4. sum the two mantissas: this is the mantissa of the result. If bit 24 of the mantissa of the result is 1:
   1. shift right the mantissa of the result by one position
   2. increment the exponent of the result by one.
5. set bit 23 of the mantissa of the result to 0.
6. combine the mantissa and the exponent to get the final result.

Example: parameter1 = 0100 0010 0100 1011 0000 0000 0000 0000

parameter2 = 0100 0001 1010 0100 0000 0000 0000 0000 41B40000

1. mantissa1 = 0000 0000 0100 1011 0000 0000 0000 0000  
   mantissa2 = 0000 0000 0010 0100 0000 0000 0000 0000
2. mantissa1 = 0000 0000 1100 1011 0000 0000 0000 0000  
   mantissa2 = 0000 0000 1010 0100 0000 0000 0000 0000
3. exponent1 = 1000 0100  
   exponent2 = 1000 0011
   1. exponentResult = 1000 0100
   2. mantissa2 = 0000 0000 0101 0010 0000 0000 0000 0000
4. mantissaResult = 0000 0001 0001 1101 0000 0000 0000 0000
   1. mantissaResult = 0000 0000 1000 1110 1000 0000 0000 0000
   2. exponentResult = 1000 0101
5. mantissaResult = 0000 0000 0000 1110 1000 0000 0000 0000
6. result = 0100 0010 1000 1110 1000 0000 0000 0000

Click on the following links to open web pages with the ARM instruction set

[http://www.keil.com/support/man/docs/armasm](http://www.keil.com/support/man/docs/armasm" \t "_blank)

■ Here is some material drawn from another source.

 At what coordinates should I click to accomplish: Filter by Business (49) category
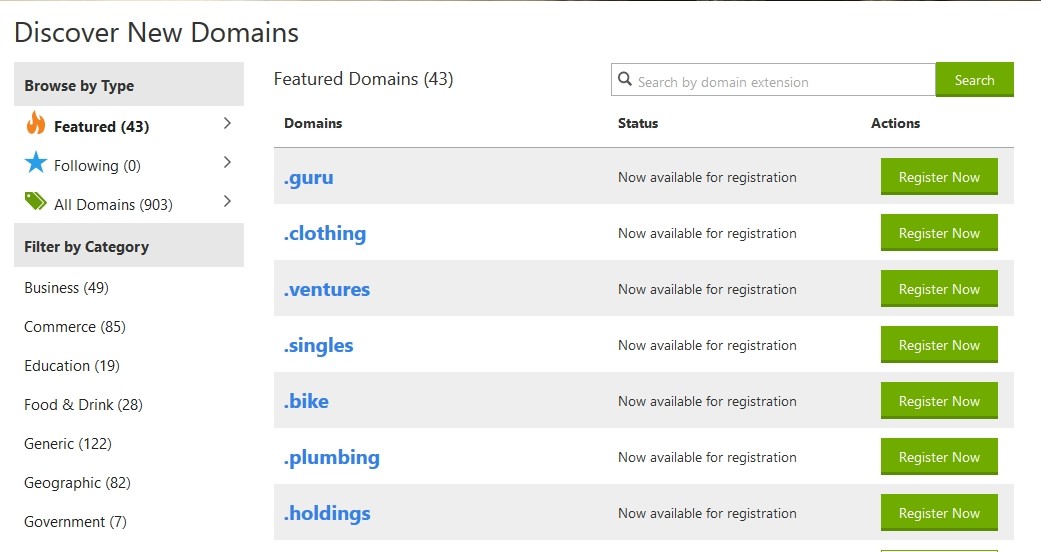66,288
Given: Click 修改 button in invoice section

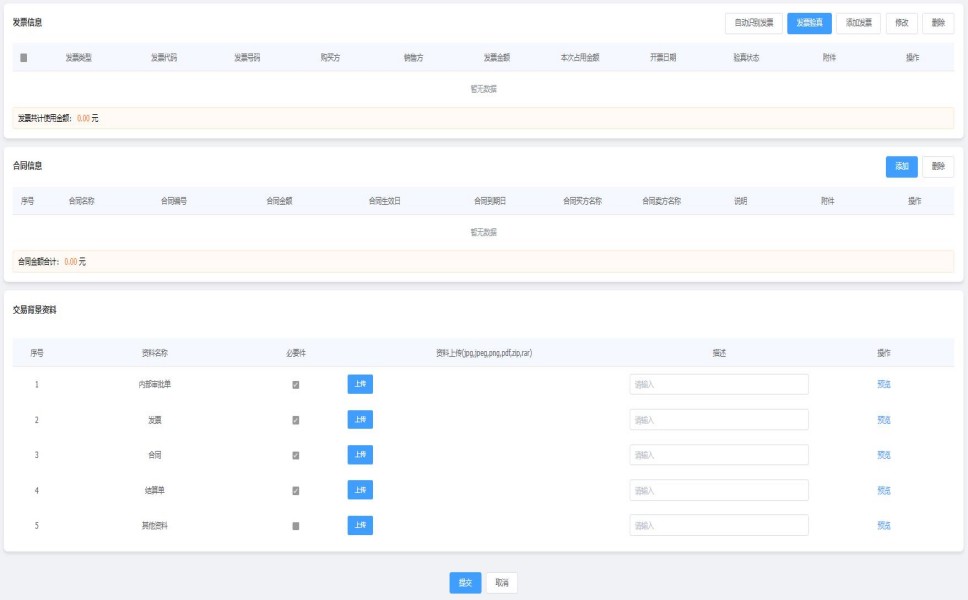Looking at the screenshot, I should tap(901, 24).
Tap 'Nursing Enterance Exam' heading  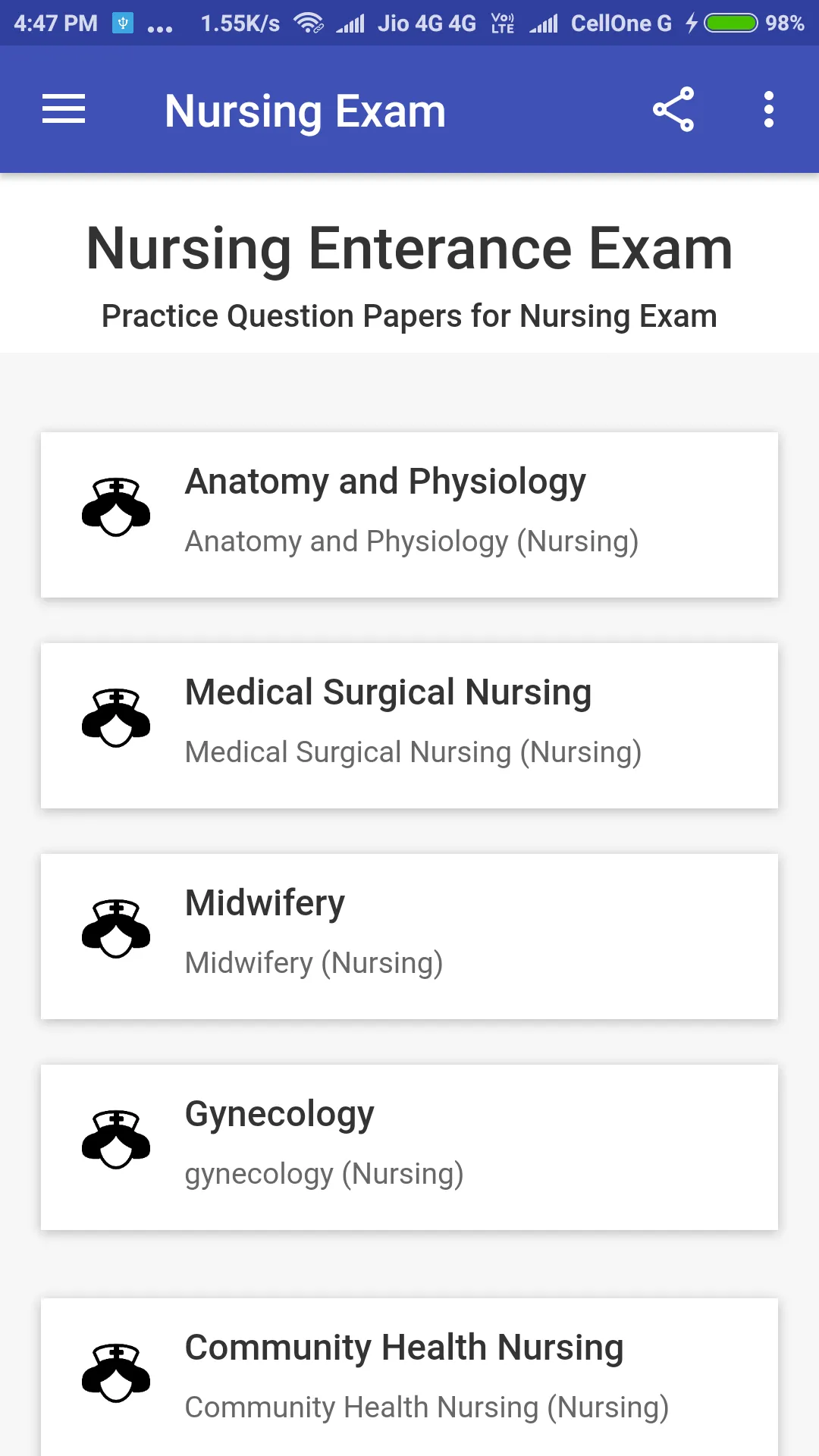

[https://developer.arm.com/documentation/ddi0337/e/Introduction/Instruction-set-summary?lang=en](https://developer.arm.com/documentation/ddi0337/e/Introduction/Instruction-set-summary?lang=en" \t "_blank)

Note: the assembly subroutine must comply with the ARM Architecture Procedure Call Standard (AAPCS) standard (about parameter passing, returned value, callee-saved registers).

**Create a new project with Keil inside the “template” directory and write your code there. The “template” directory contains the subdirectories “led” and “button” that you can add to your project if you need them.**

**Question #5 (4 points)**

Add a C file (e.g. sample.c) to the project created in the previous exercise.

Write here the main function (which needs to be called from the Reset handler).

Inside the main function, call the addFPpositiveNumbers subroutine, passing two floating-point numbers. If the result is zero or positive, switch on led 4 and switch off all other leds. If the result is negative, switch on led 5 and switch off all other leds.